Cerebras Systems is a US-based AI chip designer. Their flagship product, the Wafer-Scale Engine (WSE), is reportedly the largest chip ever built and is engineered specifically to accelerate AI training and inference. They also sell access to that hardware as a cloud AI compute service, so the revenue model is hardware sales plus subscriptions. The company positions itself as a direct alternative to Nvidia for AI workloads.
How big is OpenAI’s stake in Cerebras and why does it matter?
OpenAI holds an approximately 11% equity stake in Cerebras.

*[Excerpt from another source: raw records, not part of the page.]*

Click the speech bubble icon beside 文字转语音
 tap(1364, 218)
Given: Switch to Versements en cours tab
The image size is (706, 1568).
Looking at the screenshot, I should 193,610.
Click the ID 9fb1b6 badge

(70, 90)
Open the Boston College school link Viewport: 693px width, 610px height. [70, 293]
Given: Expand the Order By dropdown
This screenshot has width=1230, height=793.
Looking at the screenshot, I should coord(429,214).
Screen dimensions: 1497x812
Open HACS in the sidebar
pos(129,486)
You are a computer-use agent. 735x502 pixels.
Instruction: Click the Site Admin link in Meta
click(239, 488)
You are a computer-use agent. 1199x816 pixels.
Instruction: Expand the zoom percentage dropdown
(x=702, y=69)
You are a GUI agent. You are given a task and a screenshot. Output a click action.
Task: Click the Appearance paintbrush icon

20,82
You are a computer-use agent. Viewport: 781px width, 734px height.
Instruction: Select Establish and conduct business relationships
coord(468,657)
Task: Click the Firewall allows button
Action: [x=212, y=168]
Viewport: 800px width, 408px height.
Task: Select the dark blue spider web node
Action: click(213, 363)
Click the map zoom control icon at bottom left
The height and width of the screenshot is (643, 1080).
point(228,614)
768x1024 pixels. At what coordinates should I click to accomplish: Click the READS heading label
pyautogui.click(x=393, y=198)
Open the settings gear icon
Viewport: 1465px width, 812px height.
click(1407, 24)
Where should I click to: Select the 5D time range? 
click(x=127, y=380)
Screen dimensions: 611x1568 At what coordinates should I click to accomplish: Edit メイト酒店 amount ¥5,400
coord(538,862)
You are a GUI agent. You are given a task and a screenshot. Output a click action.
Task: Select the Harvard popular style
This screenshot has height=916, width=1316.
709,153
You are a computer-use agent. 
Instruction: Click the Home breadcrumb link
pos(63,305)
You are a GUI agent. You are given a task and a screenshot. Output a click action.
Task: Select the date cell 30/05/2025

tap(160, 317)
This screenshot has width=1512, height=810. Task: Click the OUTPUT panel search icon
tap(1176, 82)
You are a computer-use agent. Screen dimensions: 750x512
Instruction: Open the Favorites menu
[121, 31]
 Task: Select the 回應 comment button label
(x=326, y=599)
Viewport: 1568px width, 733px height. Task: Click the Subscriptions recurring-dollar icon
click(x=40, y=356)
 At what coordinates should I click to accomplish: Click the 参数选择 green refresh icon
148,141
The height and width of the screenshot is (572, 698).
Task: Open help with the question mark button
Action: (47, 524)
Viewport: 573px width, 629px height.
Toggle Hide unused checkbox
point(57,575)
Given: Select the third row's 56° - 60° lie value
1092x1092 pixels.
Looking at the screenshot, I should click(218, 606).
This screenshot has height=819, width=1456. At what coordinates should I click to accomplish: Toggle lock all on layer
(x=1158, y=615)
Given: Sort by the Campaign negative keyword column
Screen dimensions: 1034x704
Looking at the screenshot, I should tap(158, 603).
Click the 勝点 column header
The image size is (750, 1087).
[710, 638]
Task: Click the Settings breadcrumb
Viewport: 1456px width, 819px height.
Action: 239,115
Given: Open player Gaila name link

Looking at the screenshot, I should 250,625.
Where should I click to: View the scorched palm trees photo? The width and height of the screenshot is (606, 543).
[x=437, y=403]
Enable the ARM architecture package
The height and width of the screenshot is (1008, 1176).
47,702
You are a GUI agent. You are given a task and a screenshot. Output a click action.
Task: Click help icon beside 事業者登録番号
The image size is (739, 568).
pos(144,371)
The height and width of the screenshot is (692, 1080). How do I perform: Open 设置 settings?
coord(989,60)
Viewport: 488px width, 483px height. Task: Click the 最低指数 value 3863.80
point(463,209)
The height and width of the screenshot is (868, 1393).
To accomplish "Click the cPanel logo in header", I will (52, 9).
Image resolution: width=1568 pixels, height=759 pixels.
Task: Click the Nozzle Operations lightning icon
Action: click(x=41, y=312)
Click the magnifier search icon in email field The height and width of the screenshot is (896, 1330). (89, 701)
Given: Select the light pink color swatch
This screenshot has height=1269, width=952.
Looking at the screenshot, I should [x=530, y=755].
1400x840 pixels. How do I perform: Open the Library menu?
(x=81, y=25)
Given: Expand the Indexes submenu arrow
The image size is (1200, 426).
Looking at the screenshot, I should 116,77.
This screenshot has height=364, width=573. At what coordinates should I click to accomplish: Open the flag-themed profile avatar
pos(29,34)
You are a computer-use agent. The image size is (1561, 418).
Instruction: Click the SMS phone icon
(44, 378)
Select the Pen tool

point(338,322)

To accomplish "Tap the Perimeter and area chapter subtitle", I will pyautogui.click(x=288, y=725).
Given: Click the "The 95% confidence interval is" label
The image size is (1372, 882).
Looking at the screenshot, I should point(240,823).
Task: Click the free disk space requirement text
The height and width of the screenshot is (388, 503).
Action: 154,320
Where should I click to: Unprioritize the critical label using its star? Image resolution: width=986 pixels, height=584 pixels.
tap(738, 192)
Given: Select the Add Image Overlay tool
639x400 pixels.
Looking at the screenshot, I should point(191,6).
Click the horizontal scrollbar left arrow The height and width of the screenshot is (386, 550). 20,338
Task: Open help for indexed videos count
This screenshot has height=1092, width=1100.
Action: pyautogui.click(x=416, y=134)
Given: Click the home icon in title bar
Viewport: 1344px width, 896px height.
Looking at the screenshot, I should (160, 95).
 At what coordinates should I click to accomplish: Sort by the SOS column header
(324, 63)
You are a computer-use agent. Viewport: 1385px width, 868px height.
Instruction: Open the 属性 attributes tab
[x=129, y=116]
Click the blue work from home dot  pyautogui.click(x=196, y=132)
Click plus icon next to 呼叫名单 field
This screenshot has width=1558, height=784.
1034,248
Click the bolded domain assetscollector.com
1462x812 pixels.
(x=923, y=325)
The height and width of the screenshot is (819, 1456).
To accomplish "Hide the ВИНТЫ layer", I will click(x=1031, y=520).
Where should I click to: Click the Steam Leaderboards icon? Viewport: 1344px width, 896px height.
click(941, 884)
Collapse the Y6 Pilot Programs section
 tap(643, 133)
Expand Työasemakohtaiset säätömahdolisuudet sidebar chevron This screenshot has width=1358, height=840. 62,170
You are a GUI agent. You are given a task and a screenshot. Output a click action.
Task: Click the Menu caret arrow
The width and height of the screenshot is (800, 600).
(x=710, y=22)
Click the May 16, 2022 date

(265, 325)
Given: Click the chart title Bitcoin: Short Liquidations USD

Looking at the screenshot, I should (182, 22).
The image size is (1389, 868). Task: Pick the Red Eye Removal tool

At the IPO opening price of $350, that stake is worth more than $5 billion on paper. It matters because it tells you the most prominent AI company in the world chose to invest in chip infrastructure, not just in its own models. That signal is part of why this IPO was 20x oversubscribed.
Is Cerebras the next Nvidia?
It is far too early to make that call. Cerebras is one ticker, one day old, on a tape that hit $385 and faded to the low $330s in a single session. Nvidia’s lead in AI silicon is built on years of CUDA software lock-in and a much broader product line. The honest answer is that Cerebras is positioned as a credible US-based challenger in AI compute, and the market is willing to pay up for that positioning. Whether the company executes on it is the next several years of story, not the next several sessions.